Activity = With pictures left out, please repeat word for word the lines from the one containing "Instruction: Click the" through the end of the records.

=== Given entries ===

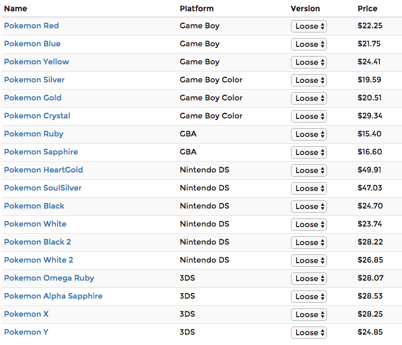402x345 pixels.
Task: Click the Price column header
Action: (x=368, y=9)
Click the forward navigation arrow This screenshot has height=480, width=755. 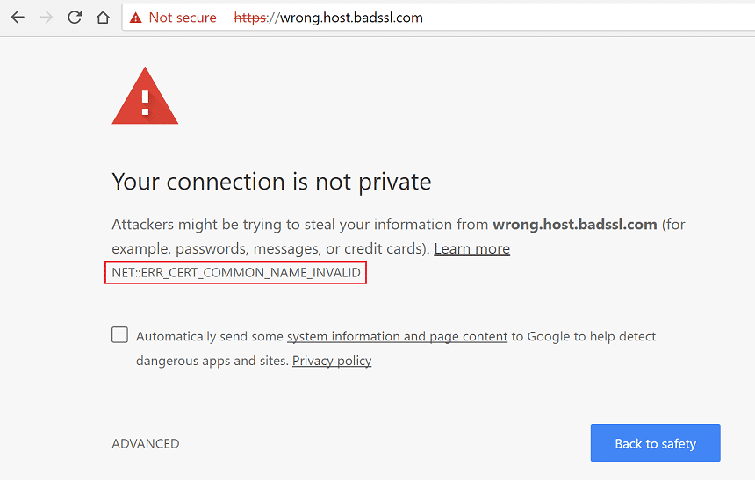[x=47, y=18]
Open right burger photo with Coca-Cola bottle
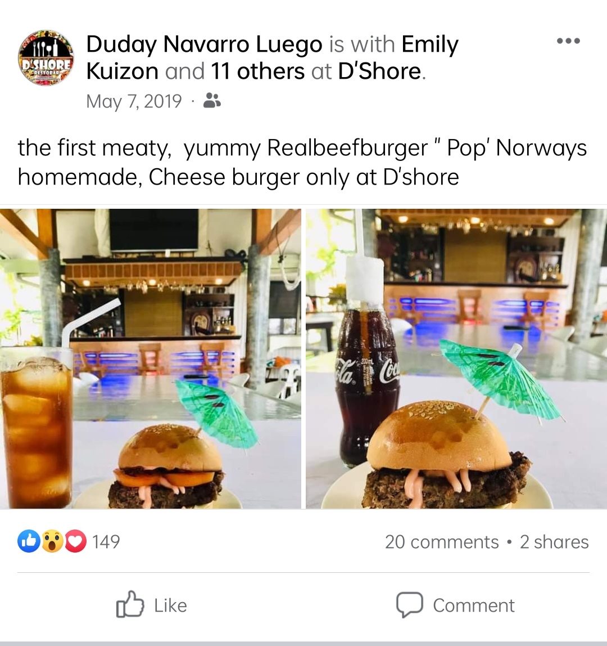The width and height of the screenshot is (607, 646). (456, 358)
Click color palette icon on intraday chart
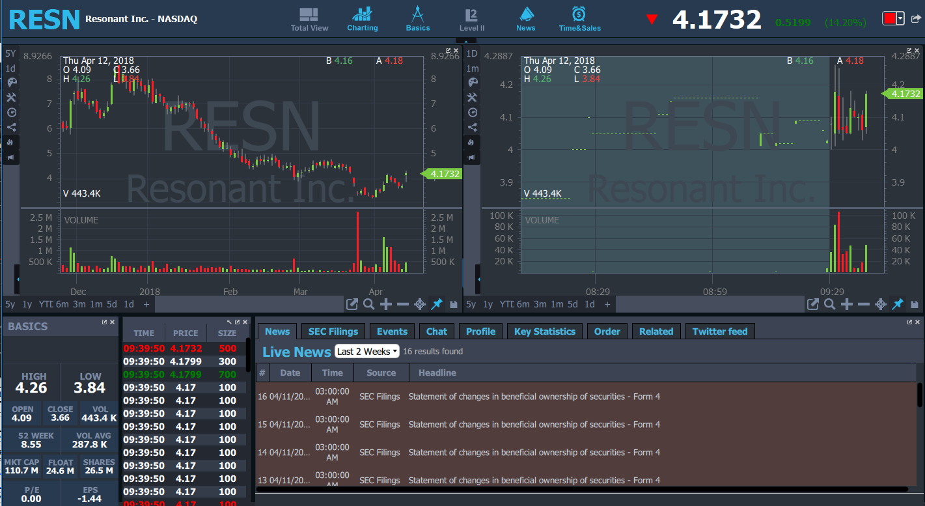 [473, 82]
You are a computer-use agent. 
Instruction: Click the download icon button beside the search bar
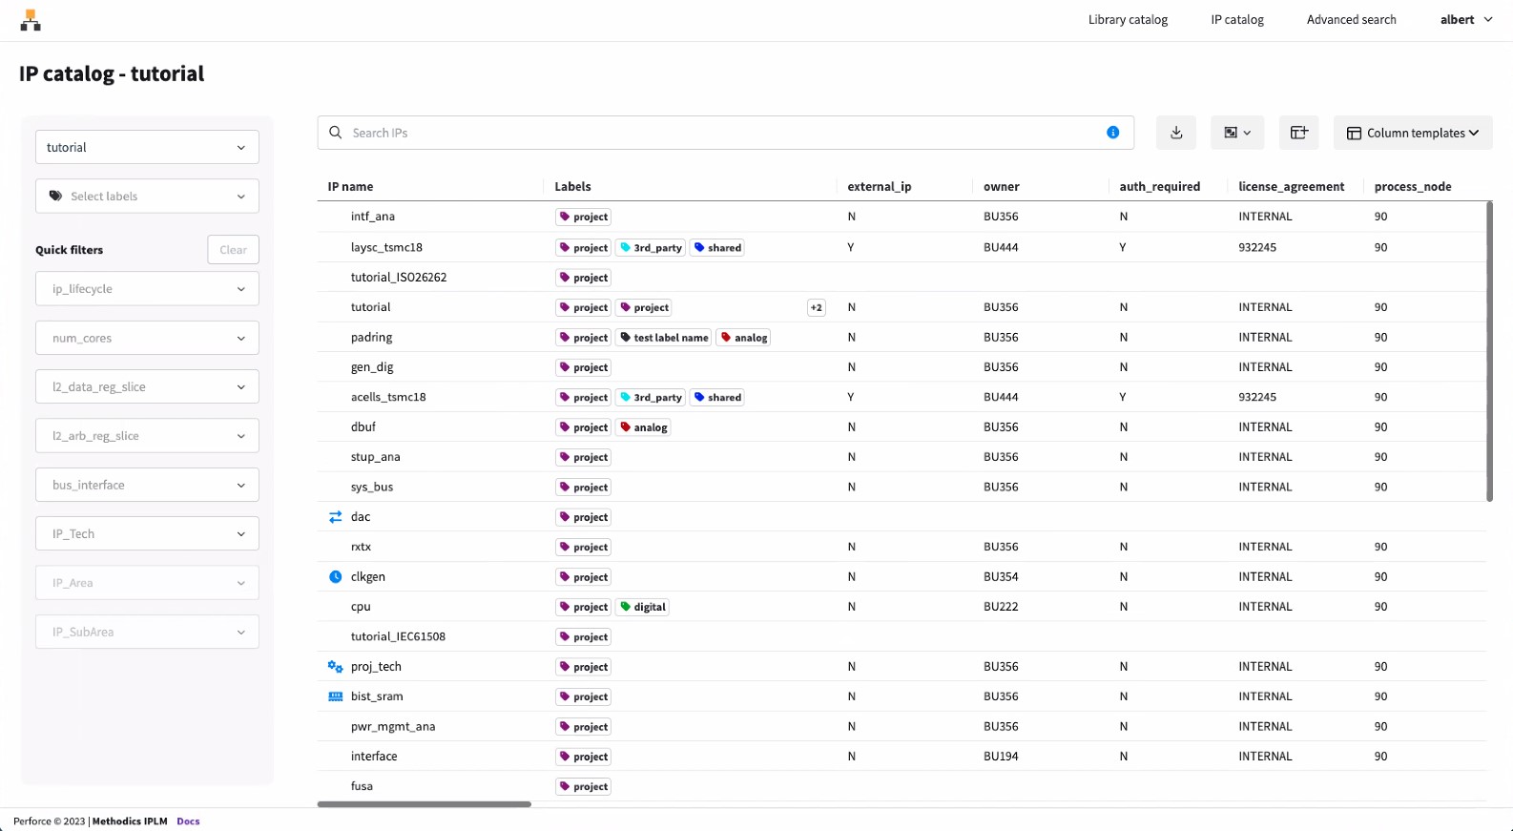point(1176,133)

===

Task response =
Instruction: Click the download icon button beside the search bar
point(1176,133)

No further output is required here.